Stanford University’s 2026 AI Index found that the leading closed model still held an advantage over the strongest open-weight model as of March 2026, but the gap was only about 3.3 percent on the Arena leaderboard. That is a meaningful lead, but it is not the gulf that once separated open systems from frontier laboratories.
For many organisations, the relevant question is no longer whether an open model is the absolute best in the world. It is whether the model is sufficiently capable for a defined task while offering better privacy, control, customisation and continuity.
A bank may prefer a slightly weaker model that can run entirely inside its own environment. A government may value a system that cannot be disabled by a foreign vendor. A hospital may prioritise keeping sensitive records within a controlled network. A defence organisation may care more about auditability and sovereign deployment than a marginal benchmark advantage.
In such environments, “good enough and controllable” can be more valuable than “best but revocable.”
The Future Is Likely to Be Open, but Not Automatically Safe
The movement toward open models should not be romanticised.
Releasing powerful model weights can make useful capabilities available to researchers, startups and smaller countries. It can also give malicious actors systems that cannot be monitored or centrally restricted. Once an open model is downloaded, its safeguards can be modified, removed or replaced. The same flexibility that allows a hospital to adapt a model for clinical use can allow a criminal group to adapt it for fraud or cyber operations.
There is also a terminology problem. Many systems described as “open source” are more accurately called open-weight models. Their weights may be downloadable while their training data, development code or complete training process remain undisclosed. Licences may restrict commercial use or certain categories of deployment. Genuine openness exists on a spectrum.

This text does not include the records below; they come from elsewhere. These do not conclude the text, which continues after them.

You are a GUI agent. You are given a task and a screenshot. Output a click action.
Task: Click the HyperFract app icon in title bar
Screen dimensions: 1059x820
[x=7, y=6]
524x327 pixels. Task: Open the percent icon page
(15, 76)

GLM-5.2 is notable because Z.ai says it is being released under the MIT licence, one of the more permissive software licences. But even a permissively licensed model is not costless. Running a very large model requires expensive accelerators, power, engineering expertise, cybersecurity controls and continuous evaluation. For smaller organisations, a proprietary API may remain cheaper and simpler.

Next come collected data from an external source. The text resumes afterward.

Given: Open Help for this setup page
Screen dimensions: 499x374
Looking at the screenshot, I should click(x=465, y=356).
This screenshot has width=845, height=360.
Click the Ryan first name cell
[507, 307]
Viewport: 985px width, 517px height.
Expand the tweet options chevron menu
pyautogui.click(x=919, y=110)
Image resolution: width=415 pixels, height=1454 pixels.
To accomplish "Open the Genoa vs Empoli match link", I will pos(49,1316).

Open models also transfer responsibility. A customer using a closed service can rely partly on the provider for monitoring, filtering and security updates. An institution running an open model must establish its own safeguards, access controls, evaluation systems and incident-response procedures.

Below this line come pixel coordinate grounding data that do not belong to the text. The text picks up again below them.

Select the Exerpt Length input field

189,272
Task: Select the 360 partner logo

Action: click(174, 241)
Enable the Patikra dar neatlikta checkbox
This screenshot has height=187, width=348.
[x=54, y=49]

That is why the future is unlikely to be a simple victory of open AI over proprietary AI. Closed models will continue to lead in some areas, especially where enormous computing budgets and rapid research cycles matter. Their managed services will remain attractive to organisations that value ease of use over complete control.
But the strategic centre of gravity is shifting.
The Claude Fable shutdown demonstrated that intelligence delivered exclusively through a proprietary service can be withdrawn for reasons far beyond the customer’s control. GLM-5.2 demonstrates that increasingly capable alternatives can be downloaded, modified and operated without the same dependency.
The coming AI market may therefore resemble the history of computing itself. Proprietary systems will remain powerful and profitable, but open technology will become the foundation on which governments, companies and developers build systems they cannot afford to lose access to.
The decisive advantage of open models may not be that they always think better. It may be that their users can keep them.